* [Task]: Repeat the listing in full, preserving every character.

* [Exercise materials]:

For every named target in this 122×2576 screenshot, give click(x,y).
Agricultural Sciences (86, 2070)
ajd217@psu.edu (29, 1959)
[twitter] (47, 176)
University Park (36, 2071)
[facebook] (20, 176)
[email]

* [Task solution]:
For every named target in this 122×2576 screenshot, give click(x,y).
Agricultural Sciences (86, 2070)
ajd217@psu.edu (29, 1959)
[twitter] (47, 176)
University Park (36, 2071)
[facebook] (20, 176)
[email]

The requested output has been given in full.